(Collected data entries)
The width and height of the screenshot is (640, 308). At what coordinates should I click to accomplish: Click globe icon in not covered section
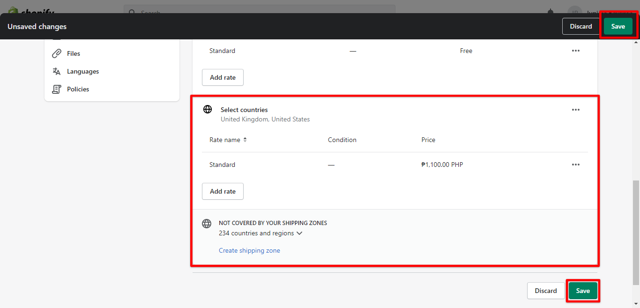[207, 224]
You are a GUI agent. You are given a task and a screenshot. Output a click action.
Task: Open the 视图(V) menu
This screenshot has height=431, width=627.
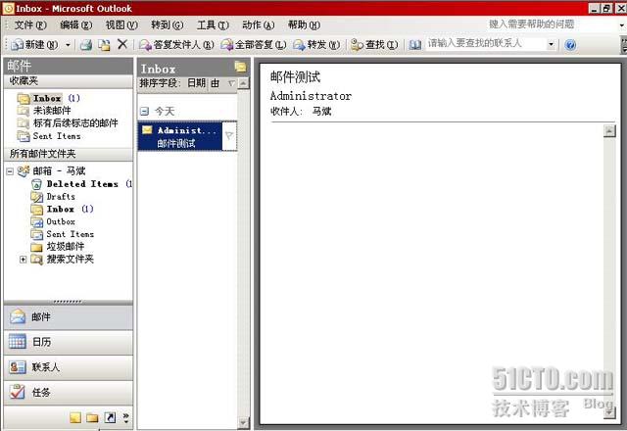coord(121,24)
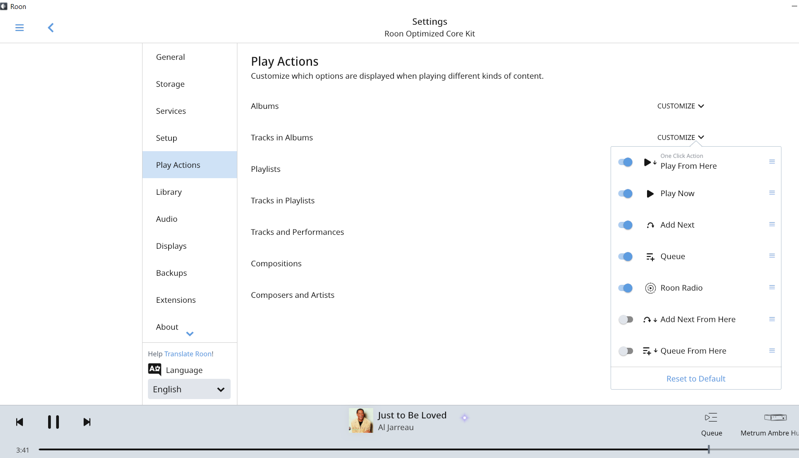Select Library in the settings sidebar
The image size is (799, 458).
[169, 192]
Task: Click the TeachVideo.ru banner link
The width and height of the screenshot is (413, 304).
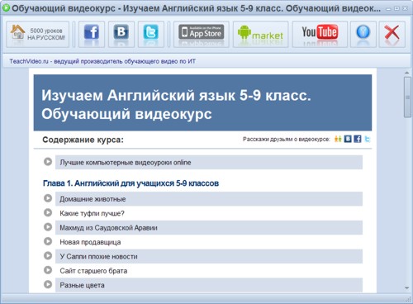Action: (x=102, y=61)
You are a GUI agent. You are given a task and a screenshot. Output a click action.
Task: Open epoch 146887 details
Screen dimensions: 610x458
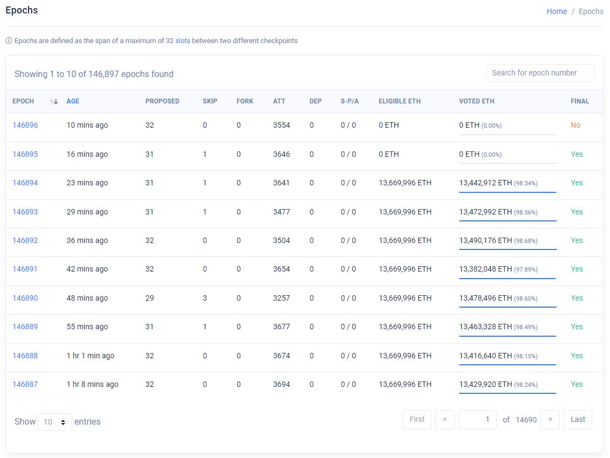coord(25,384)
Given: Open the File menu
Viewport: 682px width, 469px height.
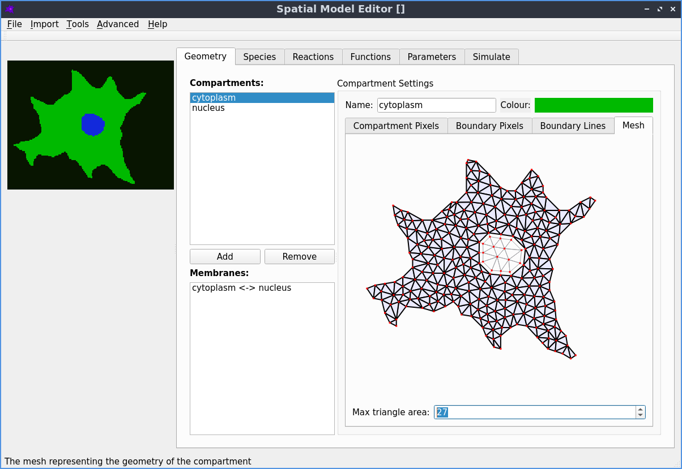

◆ **Required action**:
The copy should hold exactly the lines from the line containing "Screen dimensions: 610x458" through the last line of the records, both included, and no pictures or other lines.

◆ **Reply**:
Screen dimensions: 610x458
coord(25,384)
Given: Open the File menu
Viewport: 682px width, 469px height.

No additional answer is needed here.